▸ EXTRACT PROVIDED:
+++++

But the view is incredible—first just over the rooftops of Wan Chai, and slowly higher and higher, as the towers of Central come into view, and—finally—the glasslike water of Victoria Harbour and the skyscrapers on the Dark Side ultimately fading into the Kowloon Hills. Sometimes if I’m just walking by, I pop up to ride the elevators, so I’m glad I found the time to take Courtney here.

We wandered down through Wan Chai’s market, past butchers and fishmongers and a bustling crowd of local shoppers. It’s not Hong Kong’s most famous market, but for me, it’s one of the best and most authentic.

As we were nearing the ferry, Courtney suggested a mimosa. Always a good suggestion. So we stopped at new place called Divino Patio to imbibe before finally catching the Star Ferry and crossing to Kowloon.

+++++

▸ WRITTEN REQUEST A:
In the passage about the Hong Kong outing, what did Courtney suggest as they neared the ferry?
The passage and the entries after it are unrelated to each other.

▸ SUPPLIED INFORMATION:
+++++

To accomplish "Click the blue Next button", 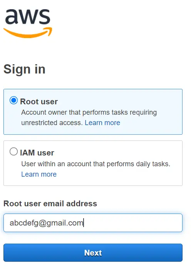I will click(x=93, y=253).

+++++

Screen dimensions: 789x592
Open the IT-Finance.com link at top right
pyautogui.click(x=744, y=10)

+++++

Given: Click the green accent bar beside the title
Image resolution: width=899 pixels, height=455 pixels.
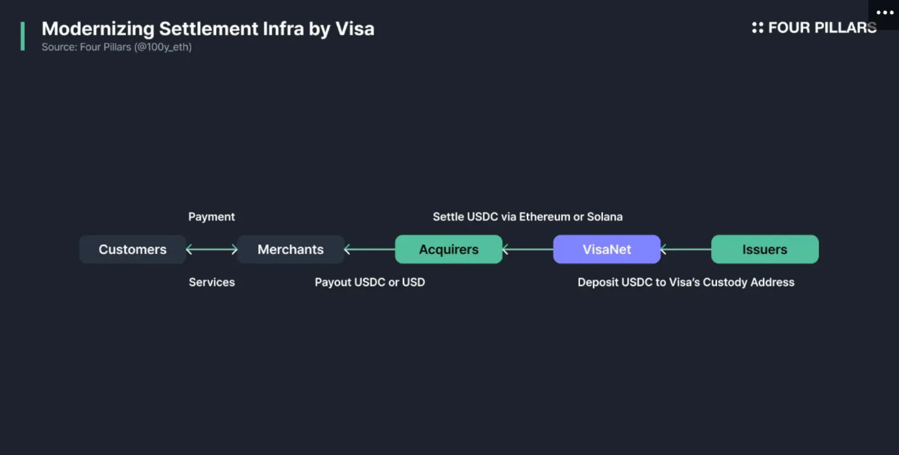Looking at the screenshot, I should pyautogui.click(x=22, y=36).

+++++

▸ WRITTEN REQUEST B:
From the entries, present the lines running from the line with "Screen dimensions: 789x592" to the line with "pyautogui.click(x=744, y=10)" as a numbered list, skipping any blank lines.

▸ ANSWER A:
A mimosa.

▸ ANSWER B:
1. Screen dimensions: 789x592
2. Open the IT-Finance.com link at top right
3. pyautogui.click(x=744, y=10)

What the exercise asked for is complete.